The horizontal axis of this chart shows the frequency at which the system has to run for the debug and analysis method to be usable.
Reading the chart
For instance, ‘Global State Visibility’ scores high vertically because this technique allows reaching all registers of the system. It scores very low horizontally because this approach requires gating the system clock and run long read operations at each clock cycle in such a way that the system is really used as if it were a succession of ‘static’ states. Conversely, using a JTAG embedded analyzer (‘FPGA BRAM’) provides only a very limited capture width / depth because it uses leftover BRAM resources in the FPGA – and hence scores low vertically. This method works at system speed, however, and can go to several hundreds of MHz – spanning wide on the horizontal axis.
The limitations of Deep Trace Buffer tools
Have you ever wondered why ‘Deep Trace Buffer’ does not score higher in visibility and does not reach system frequency?
Integrated FPGA Prototyping system usually have the following limitations:
1) Storage size and bandwidth limitations.
FPGA Prototyping systems vendors often claim that they have ‘deep trace buffers’ – DDR SDRAM memory connected to the FPGAs. However, this is insufficient to understand the real capabilities.
Will the quantity of memory available for debug and the maximum bandwidth to it be practical for your FPGA Prototyping scenario? Is this memory resource dedicated to trace buffers or does it have to be shared with the prototype functionality? It is sometimes – wrongly assumed – that a FPGA prototyping system does not have to run at speeds beyond 5 or 10 MHz and hence that the bandwidth to the trace buffer is relatively unimportant.
In many instances, however, FPGA prototyping should run at or close to the target speed of operation, at least partially. An example of this occurs when the prototype includes interface IPs that need interoperability testing so they have to be connected to real external devices that cannot be slowed down.

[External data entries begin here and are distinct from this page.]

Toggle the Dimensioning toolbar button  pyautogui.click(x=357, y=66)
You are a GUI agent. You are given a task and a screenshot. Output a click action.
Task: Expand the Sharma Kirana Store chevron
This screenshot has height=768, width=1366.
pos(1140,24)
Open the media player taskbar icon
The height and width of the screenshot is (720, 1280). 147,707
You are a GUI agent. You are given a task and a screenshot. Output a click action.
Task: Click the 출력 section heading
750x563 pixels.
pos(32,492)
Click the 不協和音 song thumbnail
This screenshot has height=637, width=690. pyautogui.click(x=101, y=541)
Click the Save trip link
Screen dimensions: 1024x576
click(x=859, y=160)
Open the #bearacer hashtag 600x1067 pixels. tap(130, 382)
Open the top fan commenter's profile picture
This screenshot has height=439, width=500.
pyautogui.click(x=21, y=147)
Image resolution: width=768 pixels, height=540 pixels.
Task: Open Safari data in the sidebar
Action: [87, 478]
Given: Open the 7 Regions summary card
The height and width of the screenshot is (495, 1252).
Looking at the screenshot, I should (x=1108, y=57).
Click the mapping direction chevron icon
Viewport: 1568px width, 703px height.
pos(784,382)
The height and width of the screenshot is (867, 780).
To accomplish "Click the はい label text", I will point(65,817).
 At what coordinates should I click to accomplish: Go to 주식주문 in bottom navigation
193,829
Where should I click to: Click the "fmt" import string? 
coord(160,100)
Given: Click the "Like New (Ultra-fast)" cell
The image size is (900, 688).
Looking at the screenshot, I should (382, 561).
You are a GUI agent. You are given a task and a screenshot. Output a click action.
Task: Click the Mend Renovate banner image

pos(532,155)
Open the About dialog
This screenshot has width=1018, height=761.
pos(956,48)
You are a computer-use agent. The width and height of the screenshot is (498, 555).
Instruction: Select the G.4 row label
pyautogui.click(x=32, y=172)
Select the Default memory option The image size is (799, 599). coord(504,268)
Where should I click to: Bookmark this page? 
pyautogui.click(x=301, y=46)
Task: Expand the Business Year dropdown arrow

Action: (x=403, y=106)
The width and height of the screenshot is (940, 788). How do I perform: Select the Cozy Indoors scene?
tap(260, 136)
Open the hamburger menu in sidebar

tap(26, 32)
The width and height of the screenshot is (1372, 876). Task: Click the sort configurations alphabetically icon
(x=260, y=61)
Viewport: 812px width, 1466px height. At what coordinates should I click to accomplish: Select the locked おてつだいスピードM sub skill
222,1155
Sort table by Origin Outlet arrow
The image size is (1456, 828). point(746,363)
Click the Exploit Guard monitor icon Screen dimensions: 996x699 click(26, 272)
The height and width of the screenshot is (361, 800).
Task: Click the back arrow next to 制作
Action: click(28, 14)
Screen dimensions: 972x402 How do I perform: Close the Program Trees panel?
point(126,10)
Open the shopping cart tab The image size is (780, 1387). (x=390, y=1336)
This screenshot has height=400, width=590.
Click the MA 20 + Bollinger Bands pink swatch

With local system speeds at 500 MHz and more, a high bandwidth to memory turns out to be a requirement in the end.
Hence, what is sufficiently ‘deep’ for your use? 1GB? 8GB? More? How much do you need per FPGA? What will be the target prototype speed and how many signals do you want to observe? These questions are crucial to a successful debugging scenario and you should not just stop with a checkmark in front of ‘deep trace buffer’.
From our client’s experience, we can say that no matter the resources available on a FPGA Prototyping system, there is some level of frustration at some point. Usually, a single DDR memory trace buffer is attached to all available FPGAs, which is not very flexible. It will be ok or far too much for some FPGAs, and insufficient for others, with no way to reallocate the memory that’s physically connected with a fixed scheme (or at the cost of having to send data across multiple FPGAs to reach more memory).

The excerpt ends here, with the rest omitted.